The debugDescription for Date always uses UTC. This is because, internally, Date is just an offset from a specific moment in time, and it has no knowledge of time zones. You have to use a DateFormatter if you want time zone-sensitive printing.
You used the formatter to create the date instance, but not to print it. The date printed is "2018-04-07 00:00 +0200", which is what you intended. It's just that it prints using UTC, which is 2 hours behind your local time zone, and that is 22:00 on the previous day.
To get a string form using your specified time zone, use formattierer.string(from: cg).
(I am writing from memory, so the exact method signature may be different.)
Cannot convert value of type 'String' to expected argument type 'Date'
then I tried:
let cc = formattierer.date(from: aSimpleDate)
let cg = String(cc!) and got the output:
Cannot invoke initializer for type 'String' with an argument list of type '(Date)'
Wasn't meant as criticism of the answer, but rather as strong warning.

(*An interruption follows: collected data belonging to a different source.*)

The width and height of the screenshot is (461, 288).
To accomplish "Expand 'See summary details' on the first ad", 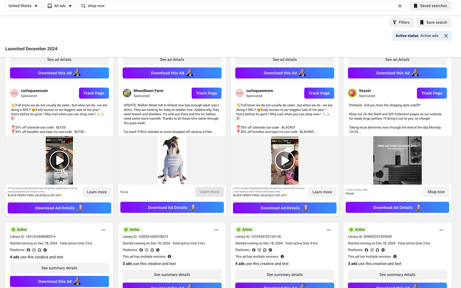I will [59, 268].
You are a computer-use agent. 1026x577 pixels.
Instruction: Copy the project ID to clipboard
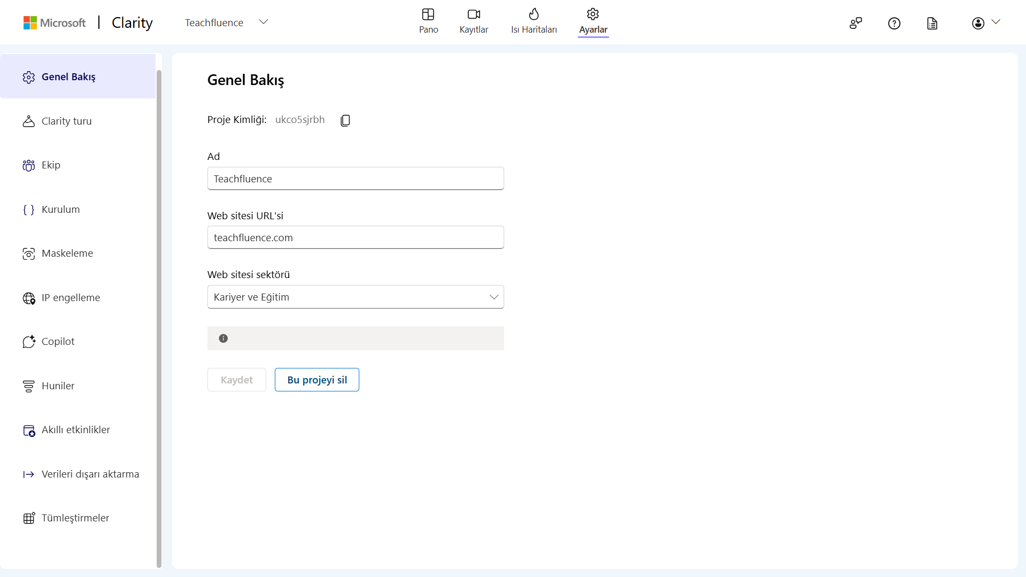[x=345, y=120]
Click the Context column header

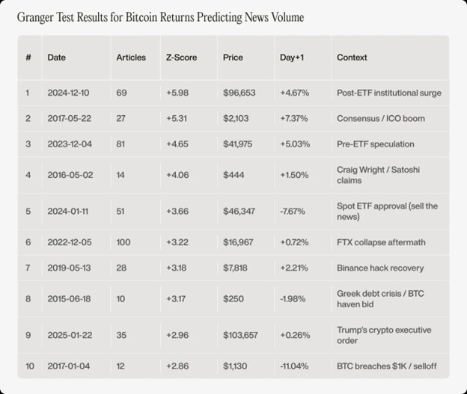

There should not be any tutorials, answers, etc… out there that show this easy to make mistake because it is simply the wrong answer.
Sorry for my (too) strong wording.
PS: I have made this error many times because I copied stuff from Stackoverflow ;)
Uh, that's very wrong. Please always use yyyy-MM-dd.
Indeed. Also, if you’re going to use a fixed date format string, also fix the locale to en_US_POSIX. There’s a world of things that can go wrong otherwise. My response on your other thread explains the three valid ways to use DateFormatter.